* Data section
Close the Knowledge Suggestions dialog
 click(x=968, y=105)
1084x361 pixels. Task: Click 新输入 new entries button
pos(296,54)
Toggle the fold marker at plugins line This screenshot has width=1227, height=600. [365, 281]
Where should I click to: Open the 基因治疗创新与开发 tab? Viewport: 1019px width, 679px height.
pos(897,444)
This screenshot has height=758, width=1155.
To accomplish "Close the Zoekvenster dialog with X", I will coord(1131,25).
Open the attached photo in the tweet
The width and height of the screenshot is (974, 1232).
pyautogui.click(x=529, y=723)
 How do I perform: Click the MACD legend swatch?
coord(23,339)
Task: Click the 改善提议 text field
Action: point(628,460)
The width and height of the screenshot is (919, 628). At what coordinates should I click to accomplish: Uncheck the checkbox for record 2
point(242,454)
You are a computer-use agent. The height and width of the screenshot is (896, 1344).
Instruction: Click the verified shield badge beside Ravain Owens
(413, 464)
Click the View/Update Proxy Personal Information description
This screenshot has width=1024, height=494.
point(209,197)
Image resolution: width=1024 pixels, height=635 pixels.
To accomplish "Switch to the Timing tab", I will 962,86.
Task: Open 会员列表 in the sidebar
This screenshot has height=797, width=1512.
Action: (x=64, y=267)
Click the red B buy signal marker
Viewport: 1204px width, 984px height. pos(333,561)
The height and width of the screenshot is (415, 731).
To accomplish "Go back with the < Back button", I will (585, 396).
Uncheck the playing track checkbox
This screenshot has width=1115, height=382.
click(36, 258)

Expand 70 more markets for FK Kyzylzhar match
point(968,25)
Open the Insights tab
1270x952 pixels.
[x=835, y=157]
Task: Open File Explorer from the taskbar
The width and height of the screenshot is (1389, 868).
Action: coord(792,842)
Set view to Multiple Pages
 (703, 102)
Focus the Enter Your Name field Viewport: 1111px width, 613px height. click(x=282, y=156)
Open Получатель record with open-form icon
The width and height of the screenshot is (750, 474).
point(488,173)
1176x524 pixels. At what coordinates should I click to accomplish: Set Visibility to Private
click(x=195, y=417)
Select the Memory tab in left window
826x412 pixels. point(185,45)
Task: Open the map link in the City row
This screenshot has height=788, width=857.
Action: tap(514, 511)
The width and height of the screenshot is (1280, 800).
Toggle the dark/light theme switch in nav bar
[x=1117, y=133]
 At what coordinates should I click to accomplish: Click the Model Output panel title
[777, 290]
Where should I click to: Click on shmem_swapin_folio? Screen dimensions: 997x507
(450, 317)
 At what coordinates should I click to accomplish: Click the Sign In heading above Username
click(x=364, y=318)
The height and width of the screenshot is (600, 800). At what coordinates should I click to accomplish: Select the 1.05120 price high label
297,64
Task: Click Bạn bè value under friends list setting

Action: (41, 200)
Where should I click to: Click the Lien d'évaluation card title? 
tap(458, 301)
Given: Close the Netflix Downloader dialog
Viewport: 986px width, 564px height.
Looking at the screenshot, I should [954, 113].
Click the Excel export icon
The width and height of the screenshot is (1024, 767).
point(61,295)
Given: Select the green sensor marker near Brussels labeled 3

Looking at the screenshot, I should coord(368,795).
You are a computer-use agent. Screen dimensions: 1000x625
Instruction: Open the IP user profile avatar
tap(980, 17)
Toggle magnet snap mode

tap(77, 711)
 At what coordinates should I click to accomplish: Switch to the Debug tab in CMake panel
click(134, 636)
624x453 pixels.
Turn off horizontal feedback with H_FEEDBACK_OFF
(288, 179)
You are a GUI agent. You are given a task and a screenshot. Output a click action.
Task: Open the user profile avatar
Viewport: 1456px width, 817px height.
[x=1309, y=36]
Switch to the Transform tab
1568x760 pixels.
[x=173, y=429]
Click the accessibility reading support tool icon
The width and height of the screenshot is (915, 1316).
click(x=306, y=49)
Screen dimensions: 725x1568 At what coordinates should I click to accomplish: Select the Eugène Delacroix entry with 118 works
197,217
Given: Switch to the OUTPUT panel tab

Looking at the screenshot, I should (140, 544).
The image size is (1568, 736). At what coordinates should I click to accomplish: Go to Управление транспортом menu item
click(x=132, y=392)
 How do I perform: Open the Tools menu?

* What you need to do
State how many lines above contain the word "computer", and nothing more.

* Answer to the exercise
2